** DOCUMENT EXTRACT **
********************
Step 2: Withhold the Applicable Tax at the Point of Payment
The withholding must occur at the time of payment — not at the time the income is earned or accrued. The withholding agent must withhold the correct percentage of the gross payment and remit it to the BIR within the prescribed deadline (typically the 10th day of the month following the month of withholding).
Step 3: File the Withholding Tax Return
The Philippine company must file a BIR Form 1601-EX (Quarterly Remittance Return of Final Income Taxes Withheld) or the applicable annual return, reporting the total amount withheld and remitted. This must be filed even if the total withholding tax due is zero — the BIR requires a "zero return" if no withholding occurred during the period.
Step 4: Issue BIR Form 2307 to the NRFC
The Philippine withholding agent must issue a BIR Certificate of Compensation Payment/Tax Withheld (BIR Form 2307) to the NRFC for every withholding event. This certificate serves as evidence of the tax withheld and is critical for the NRFC to claim a foreign tax credit in its home jurisdiction.
Step 5: Remit the Tax to the BIR
The withheld tax must be remitted electronically through the BIR's ePayment system or at authorized agent banks (AABs). Late remittance triggers penalties, including a 25% surcharge on the unpaid tax, plus monthly interest of 2% per month (capped at 72% of the unpaid tax), and a compromise penalty that may be imposed at the BIR's discretion.
X. Penalties for Non-Compliance
The penalty framework for NRFC withholding tax violations is severe and applies to both the Philippine withholding agent and, in certain circumstances, the NRFC itself.
Penalties on the Philippine Withholding Agent
- Surcharge: 25% of the unpaid tax (imposed automatically if tax is not paid on time)
- Interest: 2% per month, compounded, up to a maximum of 72 months (effectively capping the interest at 144% of the original tax in extreme cases)
- Criminal penalties: Willful failure to withhold and remit taxes may constitute a criminal offense under Sections 254 and 255 of the Tax Code, punishable by imprisonment of up to 10 years and fines of up to PHP 10,000,000
- Additional penalties: The BIR may impose a compromise penalty or a delinquency penalty in cases of prolonged non-compliance
Penalties on the NRFC
If the NRFC receives payment without the appropriate tax having been withheld, and it is later found that the income was subject to Philippine tax, the BIR may assess the NRFC directly for the unpaid tax — plus surcharges and interest. The BIR's right to assess extends to three years from the date of filing of the return (or the due date of filing, if no return was filed). Where a false or fraudulent return was filed with intent to evade tax, the BIR has up to 10 years to assess.
XI. BIR Ruling No. OT 008-2025: Electronic Software Transfers
Foreign investors in the technology sector should take particular note of BIR Ruling No. OT 008-2025, issued on January 6, 2025. This ruling addressed the classification of electronic software transfers from non-resident suppliers to Philippine entities for purposes of Philippine tax.
********************
** PROVIDED RECORDS **
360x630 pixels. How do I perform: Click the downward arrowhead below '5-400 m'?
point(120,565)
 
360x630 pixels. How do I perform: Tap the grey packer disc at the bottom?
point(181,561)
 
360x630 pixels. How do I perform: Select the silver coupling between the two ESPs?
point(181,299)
********************
** REQUIRED TASK 1 **
For the guide to Philippine withholding tax, mark each statement yes or no, and quote the deciding words from the guide. (a) Tax is withheld when the income is earned. (b) A return is required even when no tax was withheld during the period. (c) When a fraudulent return was filed with intent to evade tax, the BIR has up to five years to assess.
** REQUIRED TASK 2 **
According to the guide to Philippine withholding tax, on what date was BIR Ruling No. OT 008-2025 issued?
** REQUIRED TASK 3 **
Continue the guide to Philippine withholding tax from its final sentence.
The lines above are separate from the guide to Philippine withholding tax.

** REPLY 1 **
(a) No: "The withholding must occur at the time of payment — not at the time the income is earned or accrued."
(b) Yes: "This must be filed even if the total withholding tax due is zero — the BIR requires a "zero return" if no withholding occurred during the period."
(c) No: "Where a false or fraudulent return was filed with intent to evade tax, the BIR has up to 10 years to assess."

** REPLY 2 **
January 6, 2025.

** REPLY 3 **
The BIR held that:
- Electronic transfer of software from a non-resident supplier to a Philippine entity constitutes an importation of software and is subject to 12% VAT (reduced from 12% under the Tax Reform for Acceleration and Inclusion Act, or TRAIN Act, RA 10963), payable by the Philippine importer
- Where only a copyright license right is transferred (rather than full ownership of the software), the payments are treated as royalties subject to 25% final withholding tax under Section 2.58(B)
- Where full copyright ownership is transferred (i.e., the Philippine entity becomes the outright owner of the software), the payments are treated as business income of the NRFC, subject to the 25% tax on gross under Section 28(A)(2)
This ruling has significant implications for foreign software companies licensing their products to Philippine customers — the tax treatment depends critically on the legal characterization of the arrangement.
XII. Practical Compliance Checklist for Foreign Investors
Based on the foregoing, foreign investors operating in or receiving income from the Philippines should adopt the following compliance measures:
- Map all cross-border payment flows. Identify every payment from Philippine entities to foreign corporations — dividends, royalties, interest, service fees, technical assistance fees, and management fees. Determine which are subject to withholding tax under Section 2.58(B).
- Confirm the NRFC's treaty country status. Determine whether the NRFC's country of domicile has a DTA with the Philippines and what preferential rates are available.
- Obtain a Certificate of Entitlement to Treaty Benefits. Apply to the BIR proactively, before disputes arise. This is especially important for significant payment volumes.
- Audit service contracts. Ensure that service agreements clearly describe where services are performed, where benefits are received, and the nature of the payment. Vague or ambiguous contracts invite BIR scrutiny.
- Ensure BIR-registered status. Confirm that any NRFC receiving regular Philippine-source income is registered with the BIR under RR 21-2025 and has obtained a TIN.
- Review withholding agent compliance. Verify that the Philippine withholding agent is properly withholding, filing returns, issuing BIR Form 2307, and remitting on time. If the withholding agent is a subsidiary or affiliate, consider contractual protections.
- Document everything. Maintain comprehensive documentation for every cross-border transaction — contracts, invoices, proof of performance, proof of remittance, tax residency certificates. Under RMC 24-2026, the burden of proof is on the taxpayer.
- Monitor RMC 24-2026 developments. The BIR has signaled a more disciplined approach to cross-border service taxation, but the circular is described by practitioners as a "course correction, not a final settlement." Further guidance is expected.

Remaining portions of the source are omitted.